Deception Detection In Non Verbals, Linguistics And Data.

JonBenet Ransom Note Analysis Using Syntactic Ngrams -- Or Taking The Words Away And Looking At Structure.



New state of the art software is being released in various domains, much of which can help in stylometry analysis. I have decided to bite the bullet finally and move over from Matlab to R, the open source statistical software.

The best permutation and nonparametric combination test software is now on R -

http://caughey.mit.edu/software

This allows you to compare samples against base without worrying whether your data is complies with the normality curve, or if you have more variables than samples and so on. Devin Caughey has written some very nice papers on this, and now his software is available on R.


Now with the release of Stylo R package, I have well and truly moved over to R:

https://sites.google.com/site/computational stylistics/home

This is a superb stylometry package with some of the latest developments in stylo analysis such as Burrows Delta and Consensus Bootstrap Tree, rolling Delta etc. These guys know their stuff and have written a great program.
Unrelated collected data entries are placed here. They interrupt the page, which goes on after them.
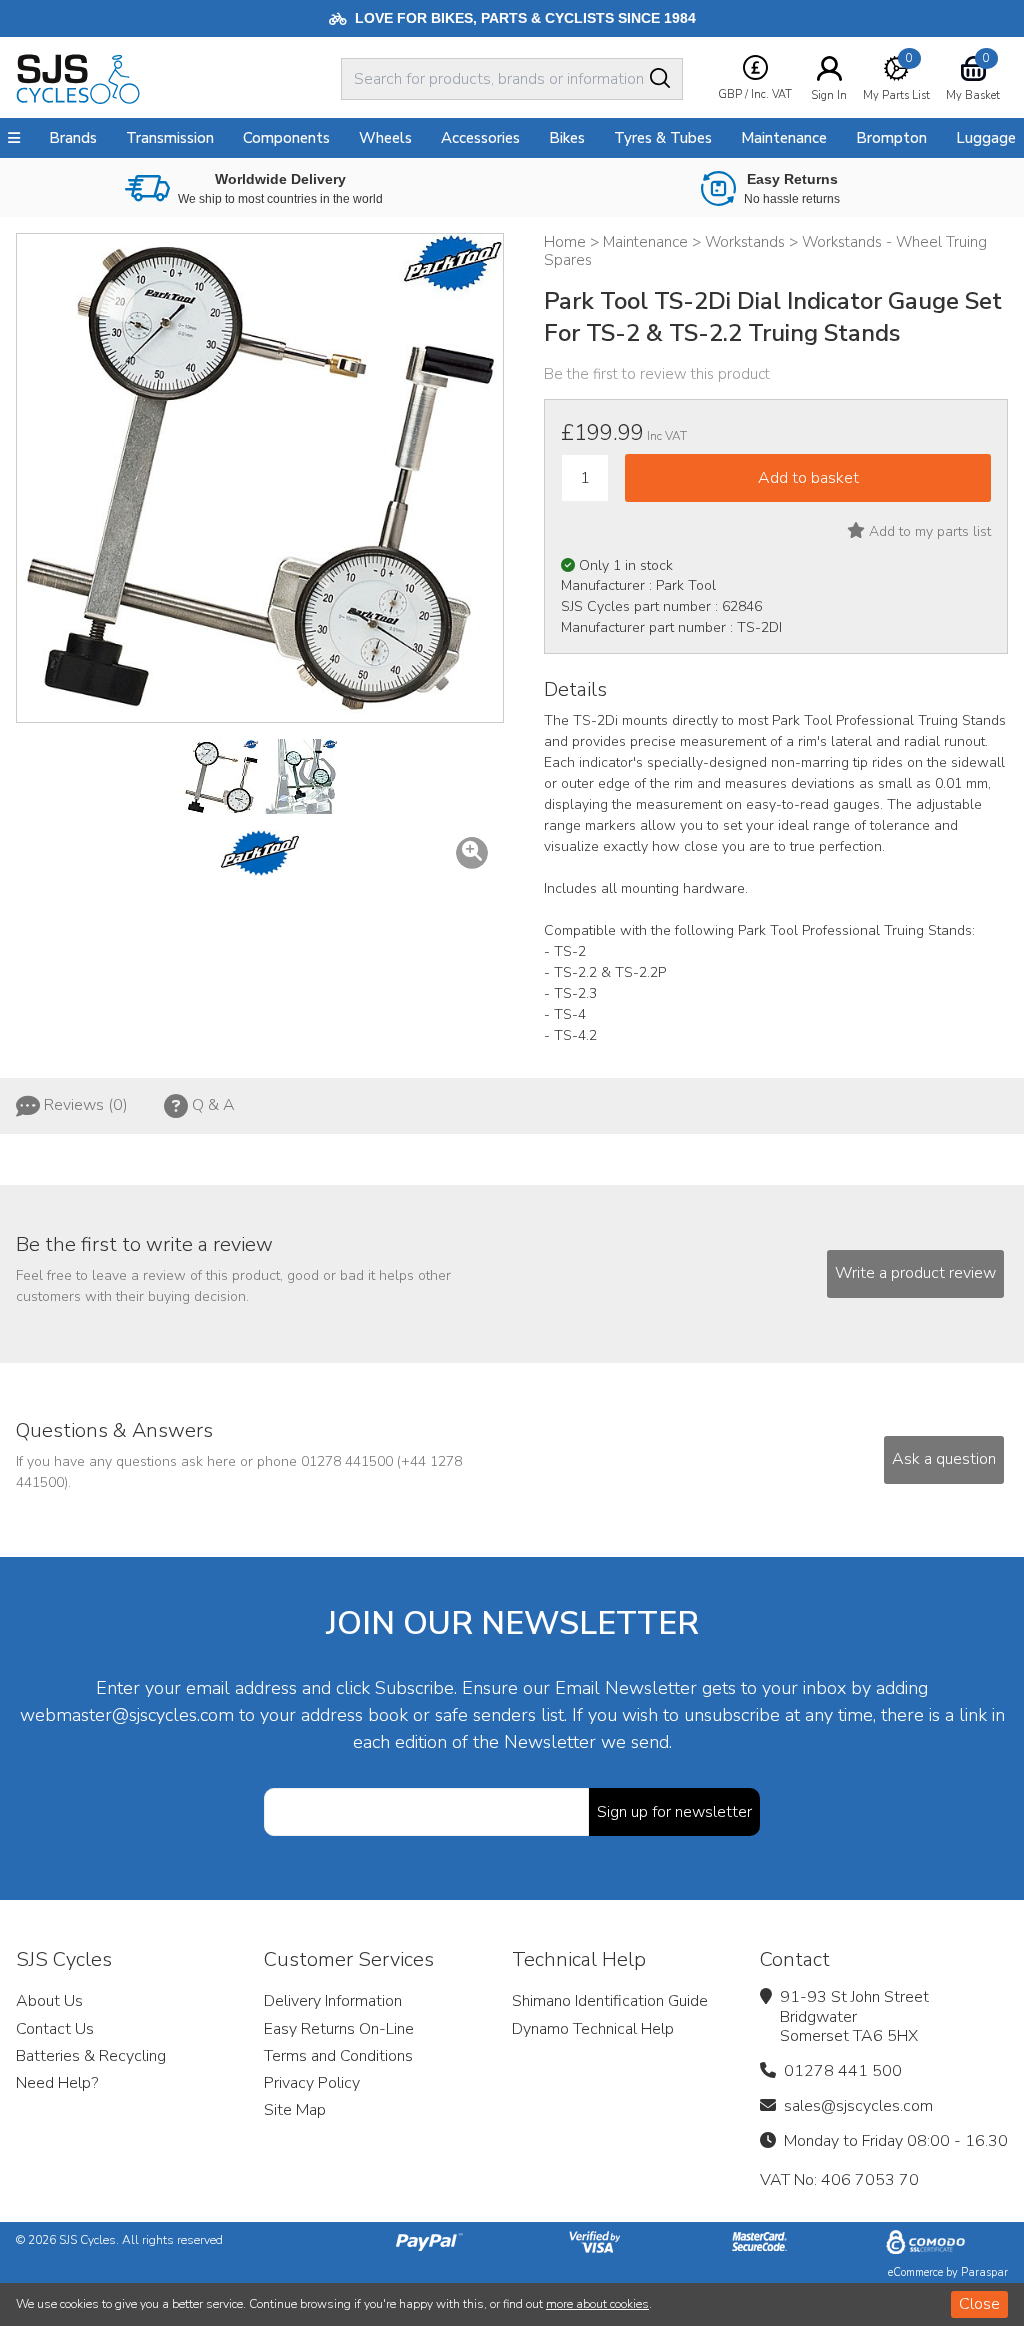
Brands (73, 138)
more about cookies (597, 2304)
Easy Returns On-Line (339, 2029)
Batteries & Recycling (91, 2056)
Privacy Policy (312, 2083)
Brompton (891, 138)
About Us (49, 2001)
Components (286, 138)
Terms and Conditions (338, 2056)
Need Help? (57, 2083)
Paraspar (984, 2272)
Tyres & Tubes (663, 138)
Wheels (385, 138)
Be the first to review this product (657, 374)
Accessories (480, 138)
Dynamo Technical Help (593, 2029)
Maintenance (784, 138)
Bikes (567, 138)
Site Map (295, 2110)
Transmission (170, 138)
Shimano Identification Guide (610, 2001)
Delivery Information (333, 2001)
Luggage (986, 138)
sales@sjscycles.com (858, 2106)
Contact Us (55, 2029)
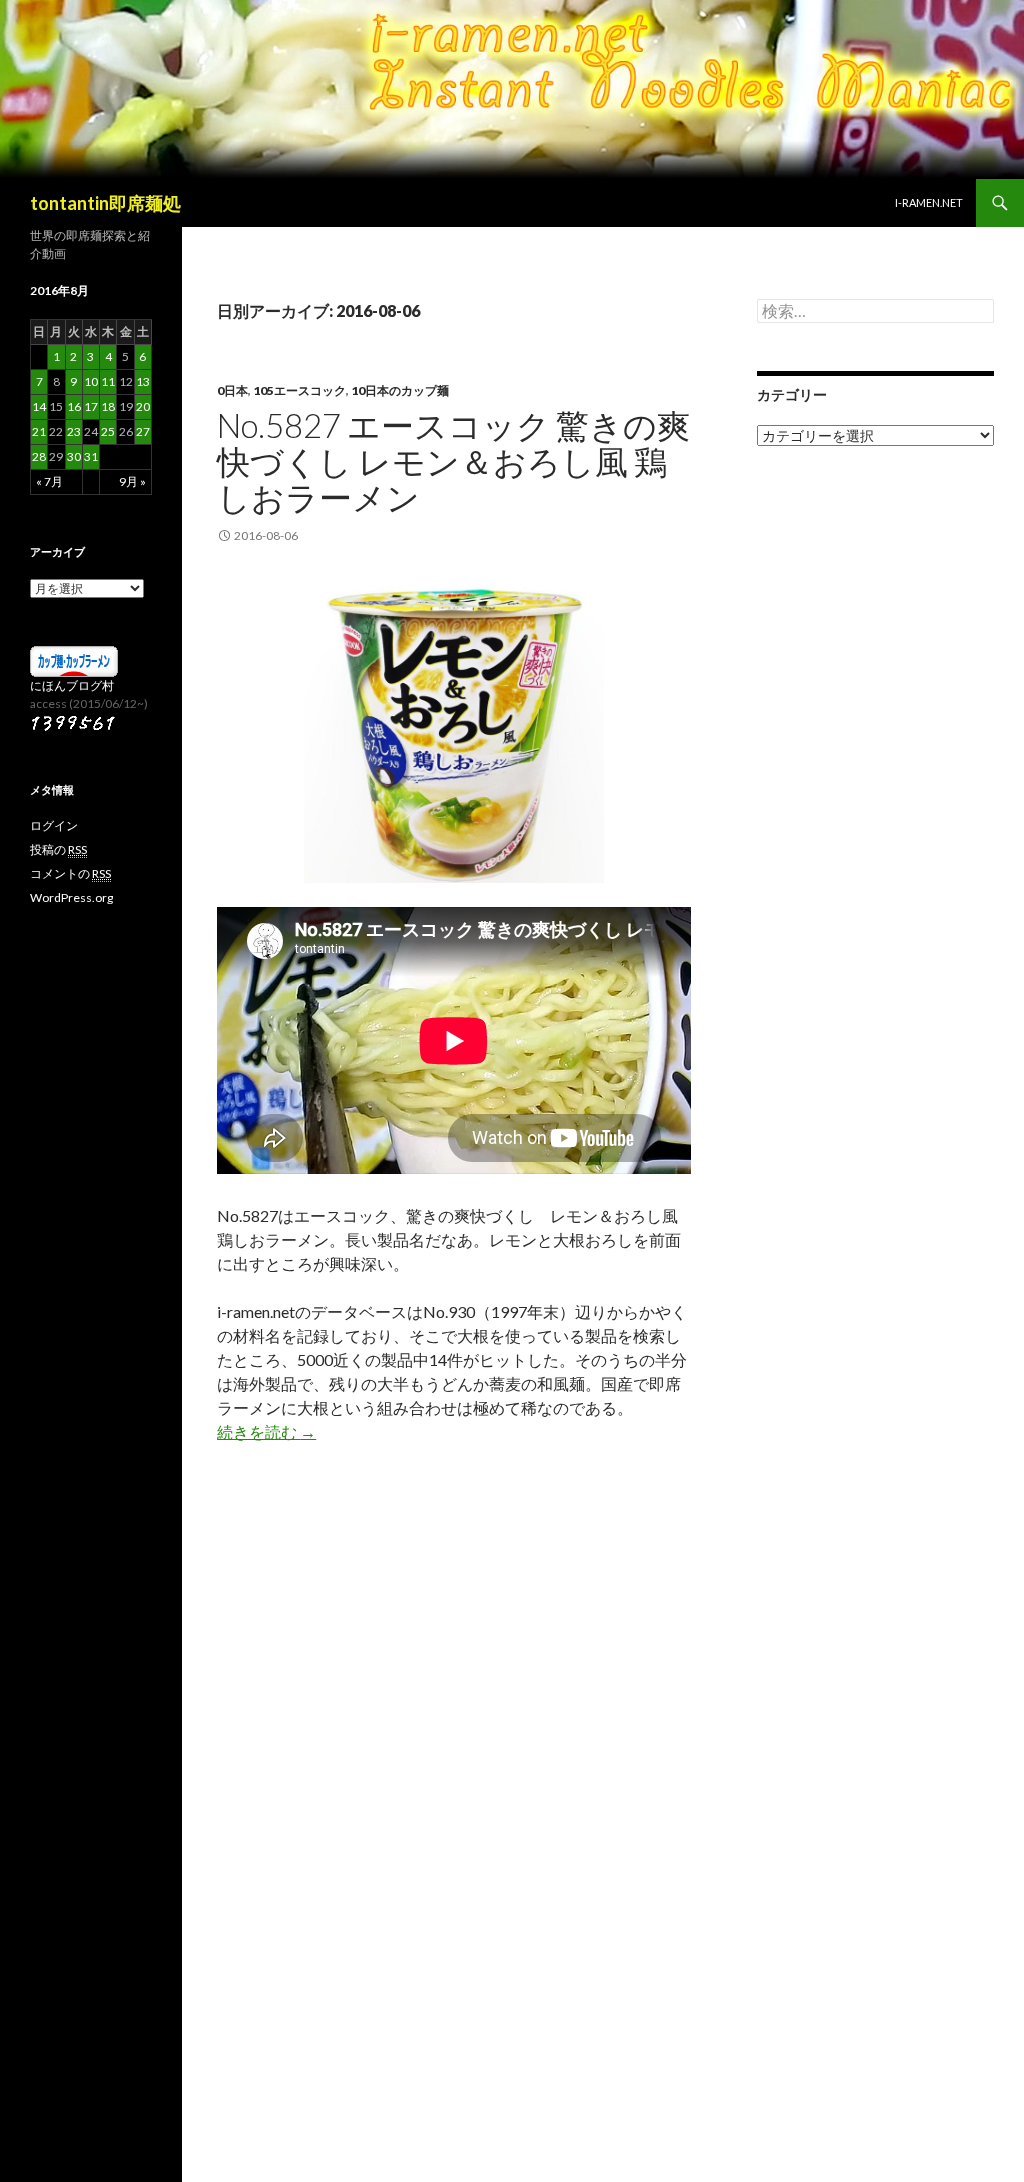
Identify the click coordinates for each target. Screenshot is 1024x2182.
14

Two more bits of software to complete the analysis puzzle, the state  of the art Stanford Parser from the Stanford NLP Group - https://nlp.stanford.edu/software/lex-parser.shtml


And with the advent of Syntactic Ngrams by Google and others, some great ideas along these lines with with software to produce them, Dr. Gregori Sidorov has an interesting site along with some great papers he has written. He has done some interesting work on the syntactic ngrams and call them sngrams. His site and the software in Python -- http://www.cic.ipn.mx/~sidorov/


Also worth mentioning is authorship software Toccata by Richard Forsyth, along with his other software. I bought Beagle from him in the eighties, and still have fond memories of it. All his new stuff is in Python:
https://www.richardsandesforsyth.net/software.html

That's a round up of the software, so lets put it together slowly.


The Problem:


A 374 word ransom note at the scene of a murder, or accidental homicide of JonBenet Ramsey. The FBI and police and lead investigator James Kolar agree the note was part of the "staging" of the crime scene.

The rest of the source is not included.